4 Ways to Keep New Employees Engaged in Human Resources Training
An American Society for Training & Development survey discovered that 65 percent of responding employees said that the quality of training and learning opportunities influences their level of engagement. In other words, nearly two-thirds of workers have the potential to become great workers if given the right training.
The onboarding of new employees is always an adventure—no matter what a person’s resume looks like, you never know what to expect from that worker during the first few days. Will she turn out to be a model employee? Will he flake out after a week? Human resources training can go a long way to engaging new hires so that they land closer to the model employee than to the flake-out. But training and HR departments simply can’t expect to show just any content and expect hires to enthusiastically buy in. Here are four ways to keep new employees engaged in human resources training:
1. Don’t plop them in front of a TV
Most employees at one point or another have watched a “Welcome to the Company” video on their first day at a new job. Such videos often are source of amusement, trepidation, annoyance, or even boredom, but sometimes they are necessary for new hires to watch. Human resources training shouldn’t be imposing, preachy, or sleep-inducing, but that’s exactly what a new employee might feel when sat down at a table in back room or office, forced to watch a television on their first day of work. Struggling to stay awake is not the impression you want hires to initially feel. If video is part of new-employee training, place the content on a mobile device such as a tablet. The hire can watch the video someplace comfortable, and not necessarily during the first hour of the new job.
2. Reduce the amount of reading material
New hires might also be given reams of human resources training materials during their first days.

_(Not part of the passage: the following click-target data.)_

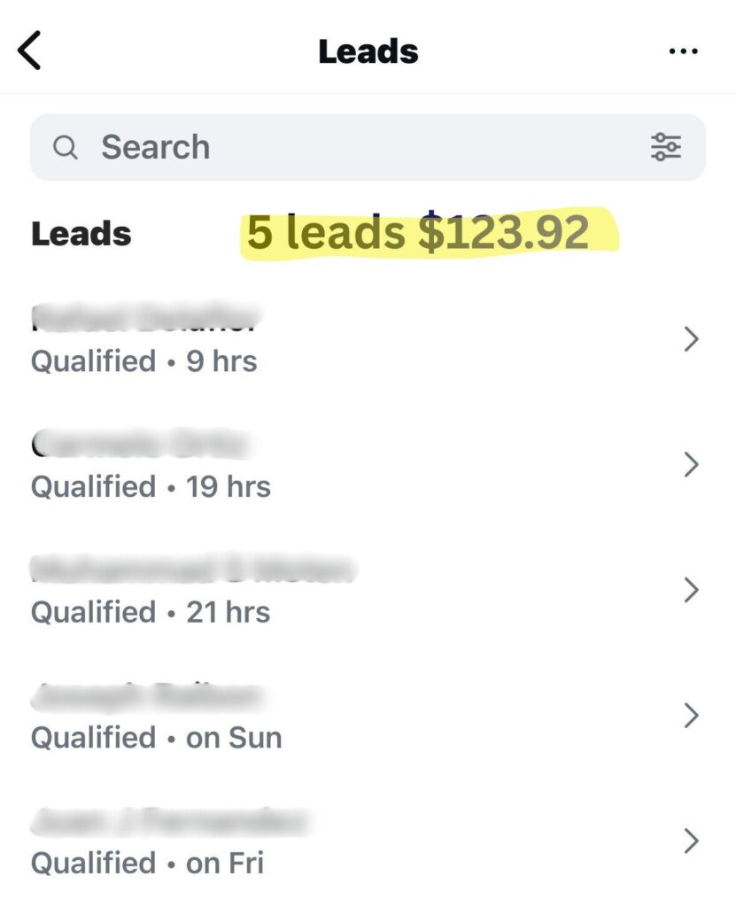Expand chevron for the 9 hrs lead
Image resolution: width=736 pixels, height=907 pixels.
pos(692,339)
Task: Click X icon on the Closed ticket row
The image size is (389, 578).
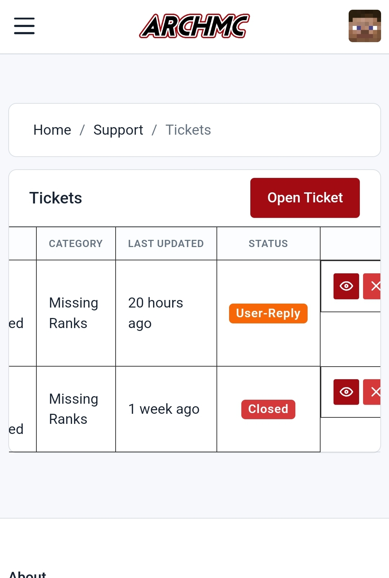Action: [x=372, y=392]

How much of this content is actually read and how much is thrown into a desk or a locker, barely referenced ever again, is a problem—disengaged employees are more likely to do the latter. Some reading material might be inevitable, but that doesn’t mean it should overwhelm workers. Tablets offer another viable (and cost-efficient) alternative. Content can be made accessible on mobile devices, again offering convenience and an opportunity for hires to embrace the information rather than be turned off by it. Furthermore, with this sort of solution, you can track whether human resources training materials are indeed being read.
3. Solicit their feedback
Hires who are lectured early in their tenure might naturally feel put off by their new employment. Alternatively, workers whose opinions are valued during their first days will more likely become engaged. Human resources training solutions that offer employees the chance to offer feedback and ask questions—and receive replies to their questions and concerns—can produce workers who feel more invested in their new jobs.

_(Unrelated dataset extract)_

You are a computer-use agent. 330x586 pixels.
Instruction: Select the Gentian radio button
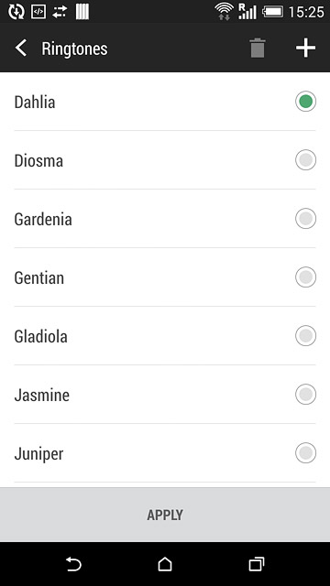[x=305, y=277]
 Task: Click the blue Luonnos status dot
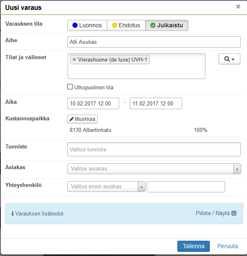[x=75, y=25]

4. Get them on the floor faster
A new hire may feel excited to start a job, only to have that enthusiasm quashed by a few days of training nowhere near where he or she will be performing that job. Getting employees onto the floor faster and learning their jobs in the field rather than in the back of the store can increase engagement and sustain that enthusiasm. Interactive, tablet-based solutions provide hands-on training that gets employees involved within a few hours rather than a few days.
How effective is your human resources training in keeping employees engaged?